* **ACTIVITY**
Repeat each record that follows, keeping it identical.

Start of MATERIAL PROVIDED

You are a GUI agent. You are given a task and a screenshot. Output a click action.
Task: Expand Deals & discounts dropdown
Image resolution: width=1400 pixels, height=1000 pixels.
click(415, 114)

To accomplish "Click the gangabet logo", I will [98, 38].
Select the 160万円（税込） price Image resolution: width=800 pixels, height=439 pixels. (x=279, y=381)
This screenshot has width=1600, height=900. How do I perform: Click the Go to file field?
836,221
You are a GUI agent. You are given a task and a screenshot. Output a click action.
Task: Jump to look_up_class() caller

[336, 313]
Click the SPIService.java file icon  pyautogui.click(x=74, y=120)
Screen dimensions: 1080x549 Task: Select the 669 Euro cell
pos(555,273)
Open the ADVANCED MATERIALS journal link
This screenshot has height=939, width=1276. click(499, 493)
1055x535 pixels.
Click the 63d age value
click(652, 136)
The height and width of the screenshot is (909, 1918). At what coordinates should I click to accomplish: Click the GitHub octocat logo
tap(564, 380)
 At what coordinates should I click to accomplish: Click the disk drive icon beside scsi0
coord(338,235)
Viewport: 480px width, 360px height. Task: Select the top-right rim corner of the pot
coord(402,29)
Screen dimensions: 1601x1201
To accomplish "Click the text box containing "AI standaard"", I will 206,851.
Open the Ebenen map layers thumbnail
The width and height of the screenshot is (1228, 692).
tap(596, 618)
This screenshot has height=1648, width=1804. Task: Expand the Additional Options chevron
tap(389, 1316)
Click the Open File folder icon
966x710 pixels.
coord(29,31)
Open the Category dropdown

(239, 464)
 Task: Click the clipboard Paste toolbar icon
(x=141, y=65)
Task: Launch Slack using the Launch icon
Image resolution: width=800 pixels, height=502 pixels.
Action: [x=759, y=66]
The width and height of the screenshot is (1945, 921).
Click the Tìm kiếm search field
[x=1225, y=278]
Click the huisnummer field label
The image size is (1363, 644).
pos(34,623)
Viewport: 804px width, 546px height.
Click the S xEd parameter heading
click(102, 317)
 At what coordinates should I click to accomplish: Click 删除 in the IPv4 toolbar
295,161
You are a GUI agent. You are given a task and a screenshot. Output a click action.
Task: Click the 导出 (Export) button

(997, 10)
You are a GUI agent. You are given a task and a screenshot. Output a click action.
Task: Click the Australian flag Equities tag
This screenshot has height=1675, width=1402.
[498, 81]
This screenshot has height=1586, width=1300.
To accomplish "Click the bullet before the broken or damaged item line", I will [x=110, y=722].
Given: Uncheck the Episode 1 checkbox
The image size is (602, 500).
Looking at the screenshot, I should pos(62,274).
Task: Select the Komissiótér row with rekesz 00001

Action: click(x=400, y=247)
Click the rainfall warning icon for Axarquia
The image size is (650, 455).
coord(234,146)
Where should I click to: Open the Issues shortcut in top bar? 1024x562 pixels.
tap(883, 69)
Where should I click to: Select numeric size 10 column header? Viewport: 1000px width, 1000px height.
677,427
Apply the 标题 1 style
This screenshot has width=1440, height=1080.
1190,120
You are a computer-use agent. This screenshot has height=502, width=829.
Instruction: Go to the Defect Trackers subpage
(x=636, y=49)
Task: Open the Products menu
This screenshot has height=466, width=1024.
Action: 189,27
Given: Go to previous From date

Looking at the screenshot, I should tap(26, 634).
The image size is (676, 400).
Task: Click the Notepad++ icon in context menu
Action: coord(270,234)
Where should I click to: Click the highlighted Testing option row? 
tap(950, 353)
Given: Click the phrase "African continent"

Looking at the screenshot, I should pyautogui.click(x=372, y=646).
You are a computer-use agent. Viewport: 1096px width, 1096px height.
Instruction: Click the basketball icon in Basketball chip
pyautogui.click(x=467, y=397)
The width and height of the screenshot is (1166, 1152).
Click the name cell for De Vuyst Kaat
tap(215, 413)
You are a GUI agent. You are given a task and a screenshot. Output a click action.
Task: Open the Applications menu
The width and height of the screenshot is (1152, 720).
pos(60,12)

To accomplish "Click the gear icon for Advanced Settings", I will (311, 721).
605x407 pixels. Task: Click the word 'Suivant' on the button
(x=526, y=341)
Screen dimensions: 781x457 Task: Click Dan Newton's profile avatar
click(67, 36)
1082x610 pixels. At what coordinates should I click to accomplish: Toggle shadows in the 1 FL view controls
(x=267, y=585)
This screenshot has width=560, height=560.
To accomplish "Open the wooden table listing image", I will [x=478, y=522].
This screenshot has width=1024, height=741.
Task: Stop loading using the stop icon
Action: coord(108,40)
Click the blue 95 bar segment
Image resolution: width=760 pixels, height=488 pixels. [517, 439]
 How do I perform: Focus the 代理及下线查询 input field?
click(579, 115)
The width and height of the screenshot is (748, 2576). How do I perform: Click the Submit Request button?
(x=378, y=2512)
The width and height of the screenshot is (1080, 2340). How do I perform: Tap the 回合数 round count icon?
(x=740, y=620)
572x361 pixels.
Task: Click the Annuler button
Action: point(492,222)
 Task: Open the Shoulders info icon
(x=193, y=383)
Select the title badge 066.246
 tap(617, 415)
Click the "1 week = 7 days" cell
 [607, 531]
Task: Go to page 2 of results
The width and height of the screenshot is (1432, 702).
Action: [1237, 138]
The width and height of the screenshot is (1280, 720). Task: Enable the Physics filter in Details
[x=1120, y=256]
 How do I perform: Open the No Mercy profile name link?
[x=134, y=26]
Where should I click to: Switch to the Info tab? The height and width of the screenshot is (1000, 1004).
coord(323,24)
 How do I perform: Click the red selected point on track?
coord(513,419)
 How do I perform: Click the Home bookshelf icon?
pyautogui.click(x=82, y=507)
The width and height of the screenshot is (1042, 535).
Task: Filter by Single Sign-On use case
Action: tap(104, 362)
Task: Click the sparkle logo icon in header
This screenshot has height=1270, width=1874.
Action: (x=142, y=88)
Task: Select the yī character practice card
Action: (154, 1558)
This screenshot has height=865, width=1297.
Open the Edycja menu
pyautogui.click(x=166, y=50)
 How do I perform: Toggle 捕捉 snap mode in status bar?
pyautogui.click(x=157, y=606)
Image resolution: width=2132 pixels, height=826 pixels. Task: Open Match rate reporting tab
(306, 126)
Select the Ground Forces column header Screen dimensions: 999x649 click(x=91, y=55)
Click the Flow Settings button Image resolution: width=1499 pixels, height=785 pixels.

End of MATERIAL PROVIDED

* **WORKED SOLUTION**
You are a GUI agent. You are given a task and a screenshot. Output a click action.
Task: Expand Deals & discounts dropdown
Image resolution: width=1400 pixels, height=1000 pixels.
click(415, 114)

To accomplish "Click the gangabet logo", I will [98, 38].
Select the 160万円（税込） price Image resolution: width=800 pixels, height=439 pixels. (x=279, y=381)
This screenshot has width=1600, height=900. How do I perform: Click the Go to file field?
836,221
You are a GUI agent. You are given a task and a screenshot. Output a click action.
Task: Jump to look_up_class() caller

[336, 313]
Click the SPIService.java file icon  pyautogui.click(x=74, y=120)
Screen dimensions: 1080x549 Task: Select the 669 Euro cell
pos(555,273)
Open the ADVANCED MATERIALS journal link
This screenshot has height=939, width=1276. click(499, 493)
1055x535 pixels.
Click the 63d age value
click(652, 136)
The height and width of the screenshot is (909, 1918). At what coordinates should I click to accomplish: Click the GitHub octocat logo
tap(564, 380)
 At what coordinates should I click to accomplish: Click the disk drive icon beside scsi0
coord(338,235)
Viewport: 480px width, 360px height. Task: Select the top-right rim corner of the pot
coord(402,29)
Screen dimensions: 1601x1201
To accomplish "Click the text box containing "AI standaard"", I will 206,851.
Open the Ebenen map layers thumbnail
The width and height of the screenshot is (1228, 692).
tap(596, 618)
This screenshot has height=1648, width=1804. Task: Expand the Additional Options chevron
tap(389, 1316)
Click the Open File folder icon
966x710 pixels.
coord(29,31)
Open the Category dropdown

(239, 464)
 Task: Click the clipboard Paste toolbar icon
(x=141, y=65)
Task: Launch Slack using the Launch icon
Image resolution: width=800 pixels, height=502 pixels.
Action: [x=759, y=66]
The width and height of the screenshot is (1945, 921).
Click the Tìm kiếm search field
[x=1225, y=278]
Click the huisnummer field label
The image size is (1363, 644).
pos(34,623)
Viewport: 804px width, 546px height.
Click the S xEd parameter heading
click(102, 317)
 At what coordinates should I click to accomplish: Click 删除 in the IPv4 toolbar
295,161
You are a GUI agent. You are given a task and a screenshot. Output a click action.
Task: Click the 导出 (Export) button

(997, 10)
You are a GUI agent. You are given a task and a screenshot. Output a click action.
Task: Click the Australian flag Equities tag
This screenshot has height=1675, width=1402.
[498, 81]
This screenshot has height=1586, width=1300.
To accomplish "Click the bullet before the broken or damaged item line", I will [x=110, y=722].
Given: Uncheck the Episode 1 checkbox
The image size is (602, 500).
Looking at the screenshot, I should pos(62,274).
Task: Select the Komissiótér row with rekesz 00001

Action: click(x=400, y=247)
Click the rainfall warning icon for Axarquia
The image size is (650, 455).
coord(234,146)
Where should I click to: Open the Issues shortcut in top bar? 1024x562 pixels.
tap(883, 69)
Where should I click to: Select numeric size 10 column header? Viewport: 1000px width, 1000px height.
677,427
Apply the 标题 1 style
This screenshot has width=1440, height=1080.
1190,120
You are a computer-use agent. This screenshot has height=502, width=829.
Instruction: Go to the Defect Trackers subpage
(x=636, y=49)
Task: Open the Products menu
This screenshot has height=466, width=1024.
Action: 189,27
Given: Go to previous From date

Looking at the screenshot, I should tap(26, 634).
The image size is (676, 400).
Task: Click the Notepad++ icon in context menu
Action: coord(270,234)
Where should I click to: Click the highlighted Testing option row? 
tap(950, 353)
Given: Click the phrase "African continent"

Looking at the screenshot, I should pyautogui.click(x=372, y=646).
You are a computer-use agent. Viewport: 1096px width, 1096px height.
Instruction: Click the basketball icon in Basketball chip
pyautogui.click(x=467, y=397)
The width and height of the screenshot is (1166, 1152).
Click the name cell for De Vuyst Kaat
tap(215, 413)
You are a GUI agent. You are given a task and a screenshot. Output a click action.
Task: Open the Applications menu
The width and height of the screenshot is (1152, 720).
pos(60,12)

To accomplish "Click the gear icon for Advanced Settings", I will (311, 721).
605x407 pixels. Task: Click the word 'Suivant' on the button
(x=526, y=341)
Screen dimensions: 781x457 Task: Click Dan Newton's profile avatar
click(67, 36)
1082x610 pixels. At what coordinates should I click to accomplish: Toggle shadows in the 1 FL view controls
(x=267, y=585)
This screenshot has width=560, height=560.
To accomplish "Open the wooden table listing image", I will [x=478, y=522].
This screenshot has width=1024, height=741.
Task: Stop loading using the stop icon
Action: coord(108,40)
Click the blue 95 bar segment
Image resolution: width=760 pixels, height=488 pixels. [517, 439]
 How do I perform: Focus the 代理及下线查询 input field?
click(579, 115)
The width and height of the screenshot is (748, 2576). How do I perform: Click the Submit Request button?
(x=378, y=2512)
The width and height of the screenshot is (1080, 2340). How do I perform: Tap the 回合数 round count icon?
(x=740, y=620)
572x361 pixels.
Task: Click the Annuler button
Action: point(492,222)
 Task: Open the Shoulders info icon
(x=193, y=383)
Select the title badge 066.246
 tap(617, 415)
Click the "1 week = 7 days" cell
 [607, 531]
Task: Go to page 2 of results
The width and height of the screenshot is (1432, 702).
Action: [1237, 138]
The width and height of the screenshot is (1280, 720). Task: Enable the Physics filter in Details
[x=1120, y=256]
 How do I perform: Open the No Mercy profile name link?
[x=134, y=26]
Where should I click to: Switch to the Info tab? The height and width of the screenshot is (1000, 1004).
coord(323,24)
 How do I perform: Click the red selected point on track?
coord(513,419)
 How do I perform: Click the Home bookshelf icon?
pyautogui.click(x=82, y=507)
The width and height of the screenshot is (1042, 535).
Task: Filter by Single Sign-On use case
Action: tap(104, 362)
Task: Click the sparkle logo icon in header
This screenshot has height=1270, width=1874.
Action: (x=142, y=88)
Task: Select the yī character practice card
Action: (154, 1558)
This screenshot has height=865, width=1297.
Open the Edycja menu
pyautogui.click(x=166, y=50)
 How do I perform: Toggle 捕捉 snap mode in status bar?
pyautogui.click(x=157, y=606)
Image resolution: width=2132 pixels, height=826 pixels. Task: Open Match rate reporting tab
(306, 126)
Select the Ground Forces column header Screen dimensions: 999x649 click(x=91, y=55)
Click the Flow Settings button Image resolution: width=1499 pixels, height=785 pixels.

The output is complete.